Elvik R, Bjørnskau T. Safety Sci. 2017; 92: 274-282.

Copyright

(Copyright © 2017, Elsevier Publishing)

DOI

10.1016/j.ssci.2015.07.017

PMID

unavailable

Abstract

This paper presents a systematic review and meta-analysis of studies that have estimated the relationship between the number of accidents involving motor vehicles and cyclists or pedestrians and the volume of motor vehicles, cyclists and pedestrians. A key objective of most of these studies has been to determine if there is a safety-in-numbers effect. There is safety-in-numbers if the number of accidents increases less than proportionally to traffic volume (for motor vehicles, pedestrians and cyclists). All studies reviewed in the paper are multivariate accident prediction models, estimating regression coefficients that show how the number of accidents depends on the conflicting flows (pedestrians, cyclists, motor vehicles), as well as (in some of the models) other factors that influence the number of accidents. Meta-analysis of regression coefficients involves methodological problems, which require careful consideration of whether the coefficients are sufficiently comparable to be formally synthesised by means of standard techniques of meta-analysis.

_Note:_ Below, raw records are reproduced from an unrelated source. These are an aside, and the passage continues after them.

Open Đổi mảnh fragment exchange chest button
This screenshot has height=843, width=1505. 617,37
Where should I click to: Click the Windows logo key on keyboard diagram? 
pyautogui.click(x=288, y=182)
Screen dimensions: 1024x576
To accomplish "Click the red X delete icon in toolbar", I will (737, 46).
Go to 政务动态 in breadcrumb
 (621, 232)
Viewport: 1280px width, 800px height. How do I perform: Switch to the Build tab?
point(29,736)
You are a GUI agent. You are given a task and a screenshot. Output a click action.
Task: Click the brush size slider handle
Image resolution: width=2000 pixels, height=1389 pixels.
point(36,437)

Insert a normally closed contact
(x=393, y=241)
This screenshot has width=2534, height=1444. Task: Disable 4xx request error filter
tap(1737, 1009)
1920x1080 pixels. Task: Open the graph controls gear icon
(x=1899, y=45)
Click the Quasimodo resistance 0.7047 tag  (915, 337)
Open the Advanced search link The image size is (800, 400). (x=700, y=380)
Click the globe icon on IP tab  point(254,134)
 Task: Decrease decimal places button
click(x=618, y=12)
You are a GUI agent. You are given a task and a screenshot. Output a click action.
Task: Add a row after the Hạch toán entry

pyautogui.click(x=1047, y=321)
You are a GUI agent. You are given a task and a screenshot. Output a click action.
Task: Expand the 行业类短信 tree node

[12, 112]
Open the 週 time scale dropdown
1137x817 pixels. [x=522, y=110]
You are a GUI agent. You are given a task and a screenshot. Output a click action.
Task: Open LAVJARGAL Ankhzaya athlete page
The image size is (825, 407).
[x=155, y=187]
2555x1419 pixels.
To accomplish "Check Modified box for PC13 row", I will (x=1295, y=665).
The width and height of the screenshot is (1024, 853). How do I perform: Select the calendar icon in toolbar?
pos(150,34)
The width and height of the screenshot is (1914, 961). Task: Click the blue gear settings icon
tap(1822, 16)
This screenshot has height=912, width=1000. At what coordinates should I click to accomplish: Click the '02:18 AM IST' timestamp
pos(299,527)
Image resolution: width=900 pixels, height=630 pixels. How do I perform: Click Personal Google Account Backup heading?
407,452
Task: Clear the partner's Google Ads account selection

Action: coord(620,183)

The comparability of regression coefficients was assessed. It was concluded that a formal synthesis of regression coefficients in studies of the safety-in-numbers effect is defensible. According to a random-effects inverse-variance meta-analysis, the summary estimates of the regression coefficients for traffic volume are 0.50 for motor vehicle volume, 0.43 for cycle volume and 0.51 for pedestrian volume. Estimates are highly consistent between studies. It is concluded that a safety-in-numbers effect exists. It is still not clear whether this effect is causal, nor, if causal, which mechanisms generate the effect.